Oh, God. Leighton hung her head and rubbed her forehead. There was no point in protesting. “Got it.” She wanted to ask what glitch had set that clip out into the world but there was no way asking would make it better. Hey, I thought only my co-workers would see me kissing a cop didn’t sound all that professional.
“I said be more fun, not act like a college girl on spring break,” Sadie said.
That seemed like a hell of a leap, but Leighton wasn’t going to argue. She was on thin ice. Plus, she was flat-out mortified.
“Find a replacement bride,” Jill said. “Or I’m terminating your employment with Wedding Crashers.”
There it was. Boom. The other shoe dropping. She felt sick and a little lightheaded. “I understand. I’m on it.”
She ended the call and took a deep breath. She could feel anxiety crawling over her skin, threatening to squeeze and crush her. Just breathe. There was a solution to every problem.
“Do you have any girlfriends who are engaged and want to get married next weekend?” Leighton asked Winnie.
She shook her head. “No. And if one of my friends took my spot on Wedding Crashers, I would cut a bitch. Just saying.”
Leighton hadn’t even considered that, but she didn’t blame Winnie. She’d feel the same way. “Fair enough. I’ll just post on social media.”
Winnie raised her eyebrows but she didn’t question it. “Let me go buy you an ice cream cone. You look like you need it.”
Leighton needed the ice cream cone, a Minnesota bride, and a backbone.
Not necessarily in that order.
* * *
Axl sat across from the chief as still as possible. Another lesson he had learned in the military. Just sit silent and don’t fidget while you’re getting your ass handed to you on a platter. Anything you try to say can and will be used against you.
“You think traffic stops are your personal Tinder? What the fuck, Moore?” The chief was in his fifties, in decent shape, but getting thick around the middle. He had been shaving his head for the entirety of Axl’s tenure in the department. He had a wife he adored and three kids not much younger than Axl. He was a fair man, but no-bullshit.
This was the first time he could recall getting ripped a new one by Chief Darcy. It wasn’t pleasant, but the Marines had been worse.
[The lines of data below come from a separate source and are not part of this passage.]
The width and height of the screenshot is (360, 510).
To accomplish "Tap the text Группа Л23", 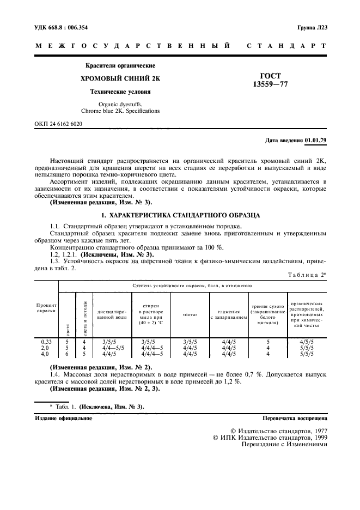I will [x=313, y=27].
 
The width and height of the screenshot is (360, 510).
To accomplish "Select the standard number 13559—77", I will [x=270, y=85].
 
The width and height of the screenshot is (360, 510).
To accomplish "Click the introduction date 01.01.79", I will [x=316, y=141].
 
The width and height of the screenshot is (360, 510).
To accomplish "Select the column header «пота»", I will [x=190, y=315].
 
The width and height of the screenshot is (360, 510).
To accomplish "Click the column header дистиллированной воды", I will [x=112, y=315].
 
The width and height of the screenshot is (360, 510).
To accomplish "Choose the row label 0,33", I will [x=46, y=342].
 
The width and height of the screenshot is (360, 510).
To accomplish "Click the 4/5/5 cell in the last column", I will [x=306, y=342].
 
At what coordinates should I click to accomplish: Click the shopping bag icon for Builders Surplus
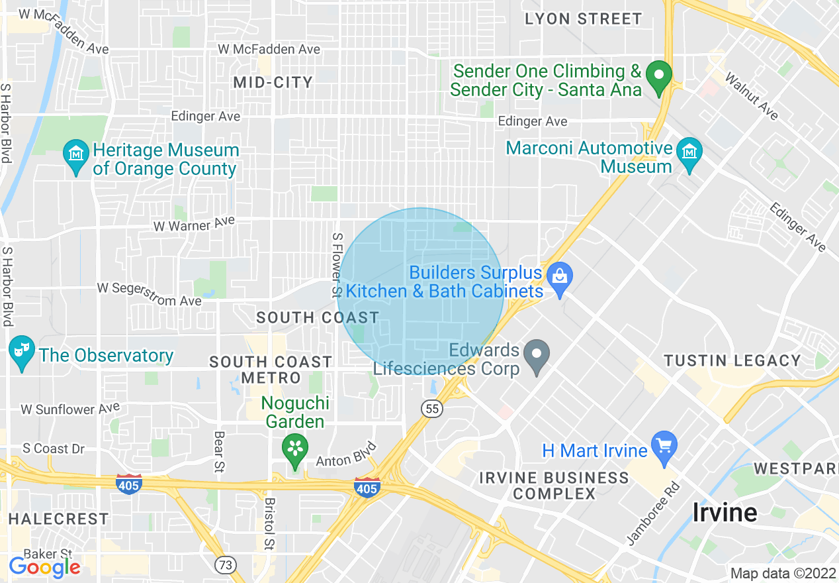560,280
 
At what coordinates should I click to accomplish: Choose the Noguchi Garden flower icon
295,447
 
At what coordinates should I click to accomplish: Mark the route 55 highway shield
433,409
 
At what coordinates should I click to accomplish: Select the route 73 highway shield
226,564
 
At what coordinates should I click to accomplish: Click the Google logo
44,567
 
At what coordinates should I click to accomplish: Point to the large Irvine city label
725,512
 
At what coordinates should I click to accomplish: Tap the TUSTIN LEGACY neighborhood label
732,361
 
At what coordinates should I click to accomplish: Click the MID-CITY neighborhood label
273,82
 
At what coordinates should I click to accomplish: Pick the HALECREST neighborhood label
58,518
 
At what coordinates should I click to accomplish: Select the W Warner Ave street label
194,224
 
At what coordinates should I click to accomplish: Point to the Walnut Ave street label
752,96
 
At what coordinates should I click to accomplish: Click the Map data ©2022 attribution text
781,573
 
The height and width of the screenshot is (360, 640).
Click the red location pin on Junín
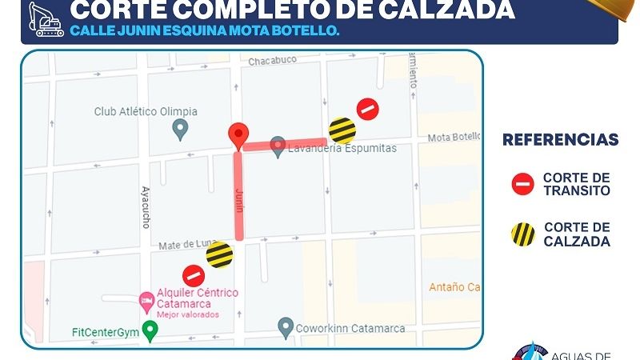tap(238, 136)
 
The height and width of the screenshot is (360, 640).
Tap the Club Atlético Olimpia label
tap(145, 111)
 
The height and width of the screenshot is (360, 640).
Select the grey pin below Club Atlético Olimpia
tap(180, 127)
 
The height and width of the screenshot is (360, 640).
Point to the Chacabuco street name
tap(272, 61)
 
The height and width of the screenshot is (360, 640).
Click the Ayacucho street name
tap(146, 206)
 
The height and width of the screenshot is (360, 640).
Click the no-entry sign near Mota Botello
tap(367, 109)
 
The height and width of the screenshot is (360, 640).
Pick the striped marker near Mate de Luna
tap(219, 255)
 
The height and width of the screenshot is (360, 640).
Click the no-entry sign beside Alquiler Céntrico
tap(194, 276)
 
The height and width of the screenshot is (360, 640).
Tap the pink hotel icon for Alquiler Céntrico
tap(146, 302)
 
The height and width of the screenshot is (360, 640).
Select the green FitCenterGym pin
tap(149, 329)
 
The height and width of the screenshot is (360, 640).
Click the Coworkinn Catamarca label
tap(350, 328)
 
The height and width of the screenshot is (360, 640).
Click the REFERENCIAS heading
tap(560, 140)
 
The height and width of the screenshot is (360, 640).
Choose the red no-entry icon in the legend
tap(522, 185)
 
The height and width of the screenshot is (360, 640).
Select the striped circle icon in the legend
tap(522, 234)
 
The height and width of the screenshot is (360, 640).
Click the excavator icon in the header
tap(45, 18)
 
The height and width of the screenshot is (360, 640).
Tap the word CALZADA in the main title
tap(449, 10)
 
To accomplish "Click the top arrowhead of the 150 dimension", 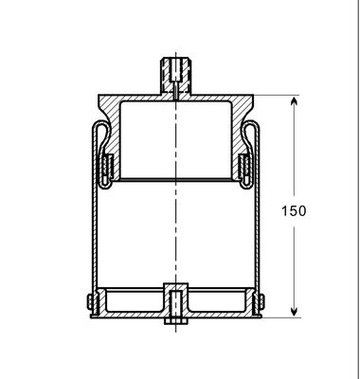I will click(x=296, y=101).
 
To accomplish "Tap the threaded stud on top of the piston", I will click(x=176, y=71).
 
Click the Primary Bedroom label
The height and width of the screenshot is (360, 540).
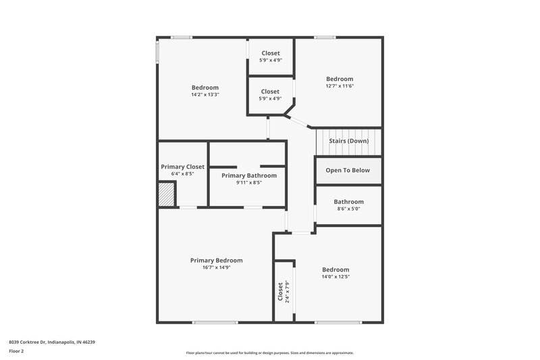[x=216, y=260]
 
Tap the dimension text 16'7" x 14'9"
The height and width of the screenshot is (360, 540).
[x=216, y=267]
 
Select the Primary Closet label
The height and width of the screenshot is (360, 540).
[x=182, y=167]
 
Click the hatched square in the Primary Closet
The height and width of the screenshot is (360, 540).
[x=167, y=196]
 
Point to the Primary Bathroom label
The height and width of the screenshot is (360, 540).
[x=248, y=176]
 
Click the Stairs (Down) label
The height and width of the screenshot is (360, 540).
[x=348, y=141]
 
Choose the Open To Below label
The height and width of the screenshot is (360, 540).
[x=348, y=170]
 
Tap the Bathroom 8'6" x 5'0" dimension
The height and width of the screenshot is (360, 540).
[x=348, y=209]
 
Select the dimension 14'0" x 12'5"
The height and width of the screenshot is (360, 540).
[x=335, y=276]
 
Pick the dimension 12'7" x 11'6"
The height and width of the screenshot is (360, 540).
[x=340, y=86]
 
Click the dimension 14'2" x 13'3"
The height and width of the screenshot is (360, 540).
[x=205, y=95]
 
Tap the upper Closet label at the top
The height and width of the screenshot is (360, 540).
[x=270, y=53]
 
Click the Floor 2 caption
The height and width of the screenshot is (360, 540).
[x=17, y=352]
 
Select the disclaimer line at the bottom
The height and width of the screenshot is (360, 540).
[x=269, y=353]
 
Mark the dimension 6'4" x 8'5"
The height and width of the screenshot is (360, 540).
[x=182, y=174]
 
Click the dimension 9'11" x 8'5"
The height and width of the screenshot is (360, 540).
[x=248, y=182]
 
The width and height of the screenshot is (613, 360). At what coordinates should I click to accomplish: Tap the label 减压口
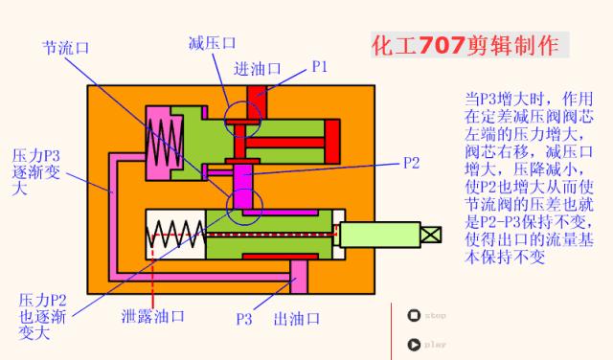coord(212,42)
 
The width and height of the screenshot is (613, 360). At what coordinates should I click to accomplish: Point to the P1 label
coord(320,66)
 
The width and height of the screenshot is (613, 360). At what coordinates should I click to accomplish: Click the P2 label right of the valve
coord(411,162)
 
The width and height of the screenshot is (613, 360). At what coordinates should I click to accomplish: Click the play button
coord(413,344)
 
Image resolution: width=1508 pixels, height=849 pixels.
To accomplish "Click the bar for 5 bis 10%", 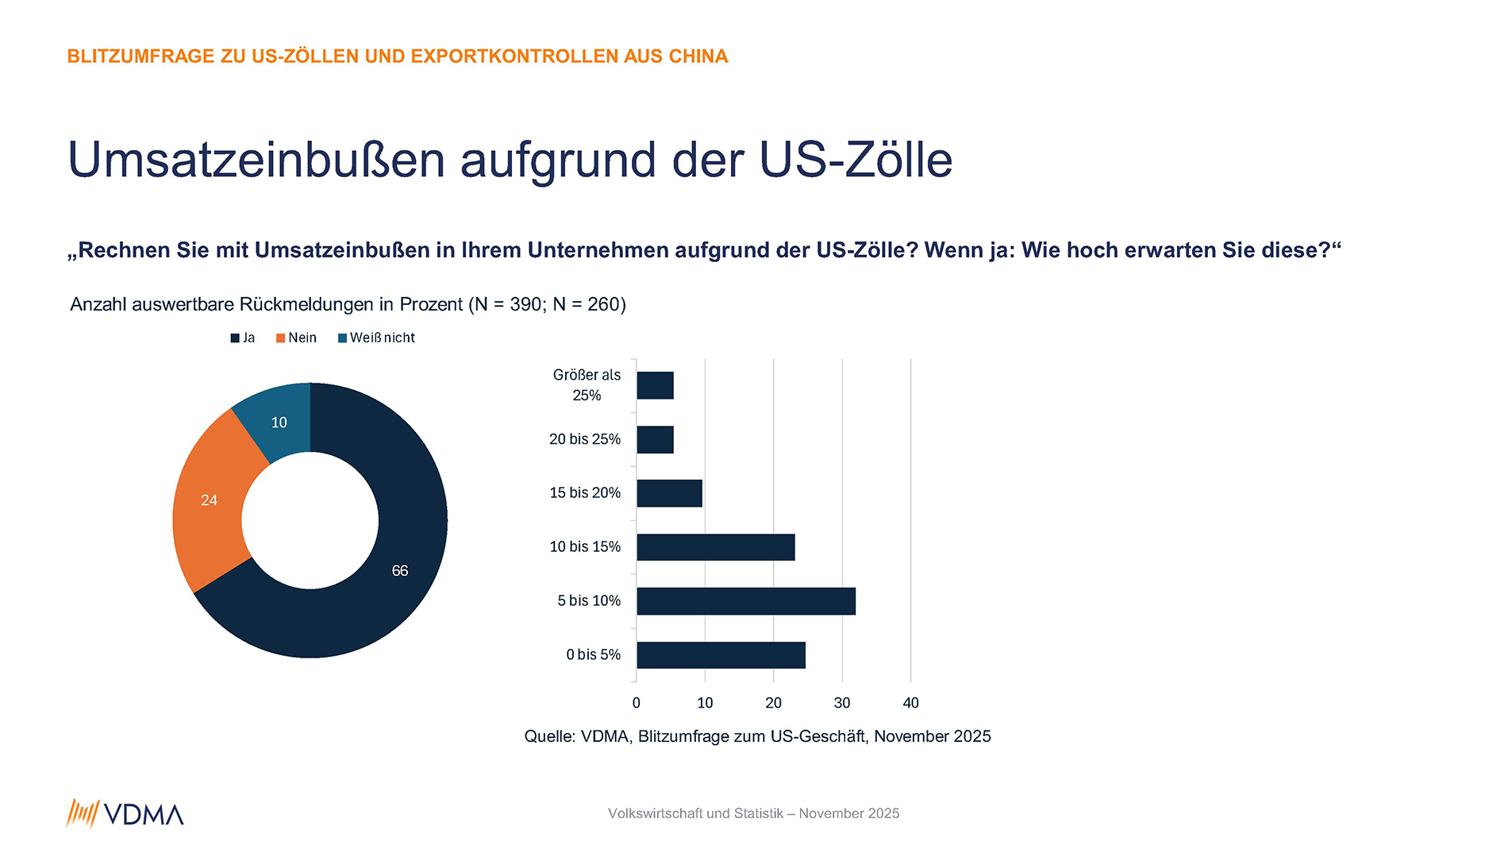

So he would just take it.
“This is not like you at all. I’ve never seen you act with anything other than professionalism. Is something going on I should know about?”
That didn’t sound good. “No. What do you mean?”
“Are you having some kind of personal crisis? Do we need to see about getting you to a counselor?”
Oh, fabulous. His boss thought he was losing his shit. Add him to the list of people who thought he was “struggling” just because he didn’t want to settle down. Though in this case, the chief had a good point. It wasn’t like him to do something so unprofessional.
“No, no, seriously. No counselor. It was a lapse in judgment, nothing more. I swear.”
“I’m going to have to write you up formally. That video is fucking everywhere.”
Axl sat up straighter. That was something he did not want. “What? Seriously?”
The chief stared him down. “If you could tell me she was your girlfriend or something that would be different. But everyone is telling me she’s with that TV show that’s in town.”
There was no time to think. Darcy had given him an out and he was taking it. “What if I told you she is my girlfriend?”
“I would say that is a very good thing. But tell me how you met. And make it believable.”
Axl had known his boss long enough to know what he was really saying. Get your fucking story straight. That’s what he was saying.
“We met online,” he lied, shocked at how smooth it rolled off of his lips. “She purposely chose a wedding here so we could spend time together.”
Darcy gave a snort. “You’re full of crap. But I’d better see some wining and dining going on with this girl so that I get to the point where I do believe it.”